Update on the Proposed Graduate Student Tax for Graduate Faculty

November 22, 2017

Dear Graduate Faculty Colleagues,

As the Chancellor noted in his e-mail of last Friday, the tax reform bill passed by the U.S. House of Representatives last week contains a number of provisions that would be harmful to universities. Among these is a provision that would impose a new tax on graduate students receiving tuition waivers or scholarships. This could cost the typical PhD student thousands of dollars per year. 

The University is working to oppose this provision, as well as other elements of the House and Senate bills, and is also looking for ways to mitigate the effects of these potential changes in the law.
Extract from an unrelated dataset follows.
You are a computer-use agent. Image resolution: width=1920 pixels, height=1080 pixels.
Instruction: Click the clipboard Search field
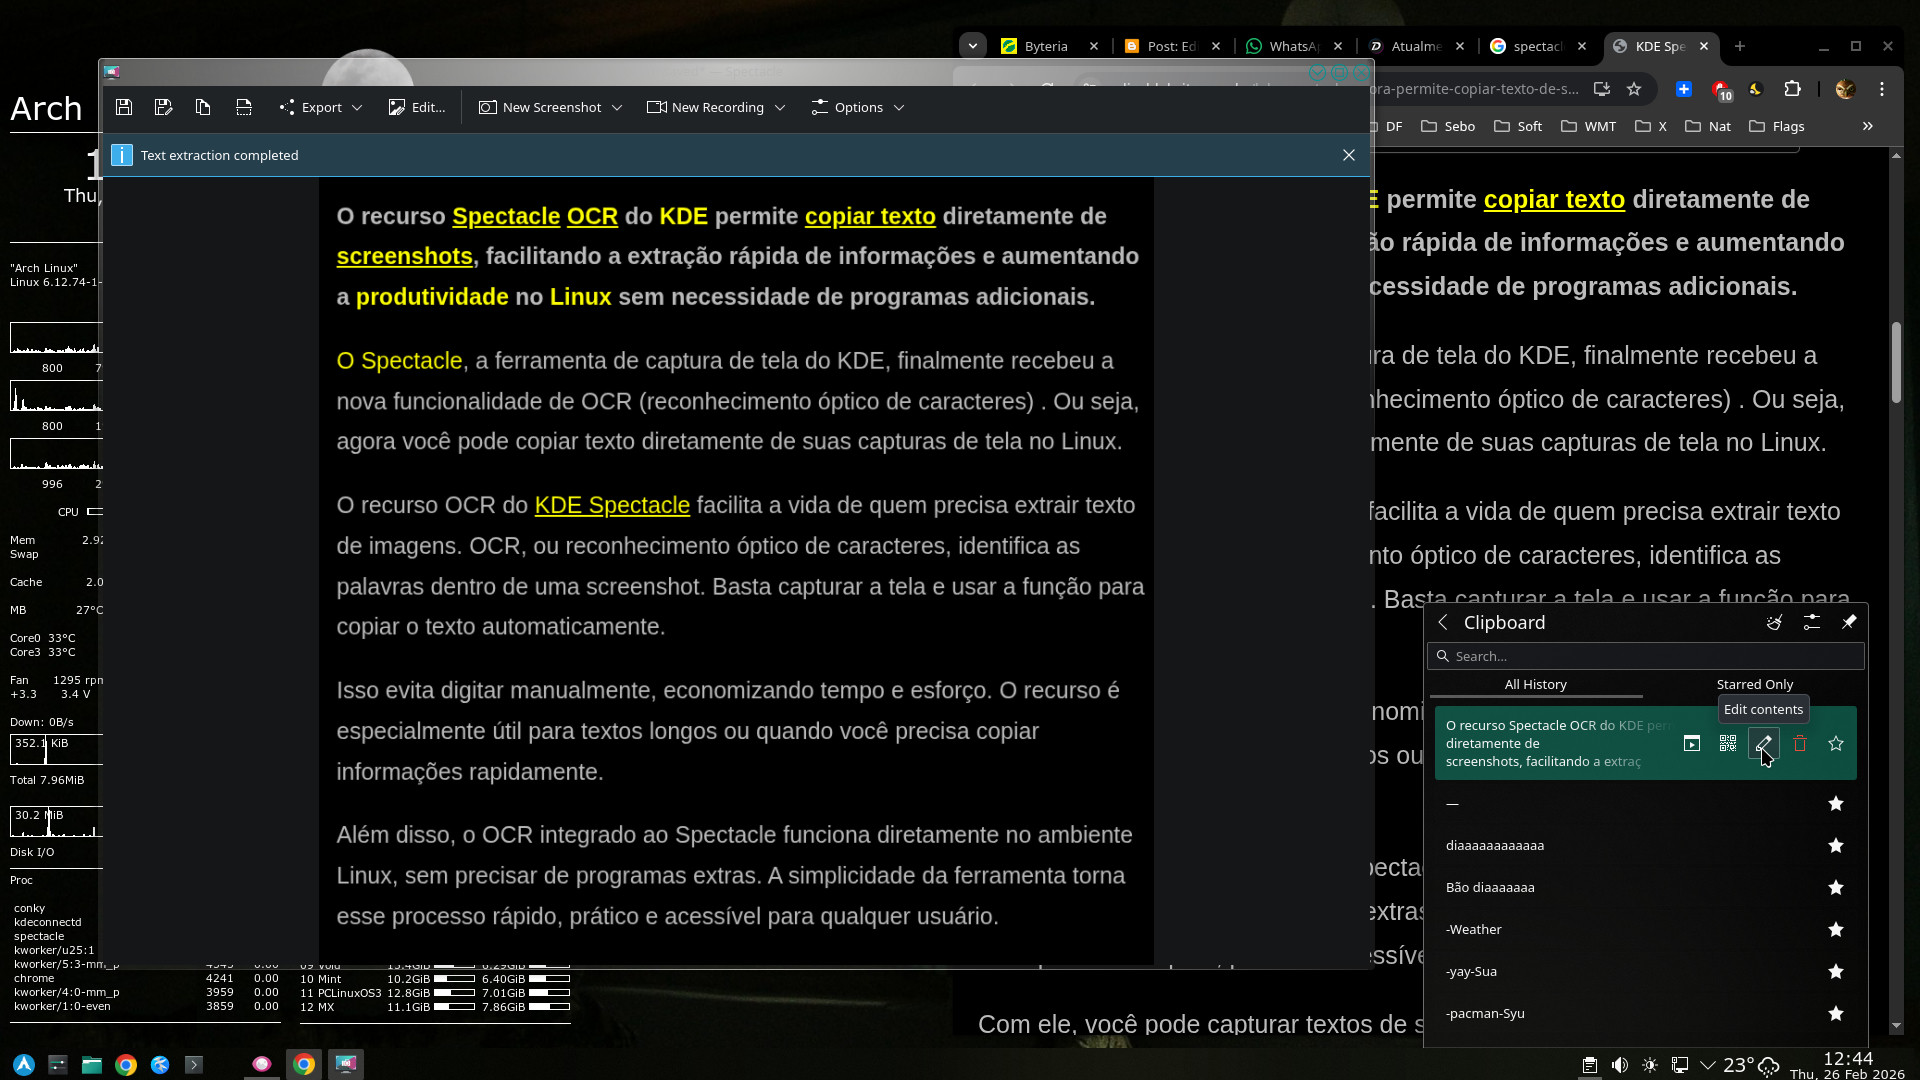1650,656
I have met with several student groups to discuss what the University is doing and how they can be involved in advocacy efforts. I have sent an email similar to this one to all graduate students. I also have written about this issue in a letter to the Post-Gazette its editorial board of the paper has supported our point of view.

I am writing both to let you know that the University is taking this very seriously and also to stress that our graduate students are highly concerned.   
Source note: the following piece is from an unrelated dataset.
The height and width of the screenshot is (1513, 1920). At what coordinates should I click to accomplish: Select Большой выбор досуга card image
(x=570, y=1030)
Some faculty have asked what they can do to oppose this change and support our students. I would suggest the following: 

  1. Support our students. Imagine if you were facing a potential 25% cut in income beginning in a few months, as some of our students could be. This is a very significant issue and one that is causing genuine worry for students. 
  2. Inform yourself about the changes and their potential impact. Many sites and articles contain information, including the ACE, NAGPS, and @ChrisMarsicano.
  3. Visit and revisit the "With Pitt" portal site. This will be updated to include new information on this issue and opportunities to engage as they emerge. Consider contacting your elected officials via this portal or otherwise. A critical time for outreach will be the week after Thanksgiving when the Senate is debating and voting on their bill.
  4. Consider writing a letter to the editor to local or national media outlets giving your opinion and sharing your story about the impact of these changes.
  5. Follow @PittGradStudies on Twitter. We will be using this to distribute information about the progress of this effort and the response to it. 

If you have additional ideas to support our students or to combat the proposed graduate student tax, please let me know.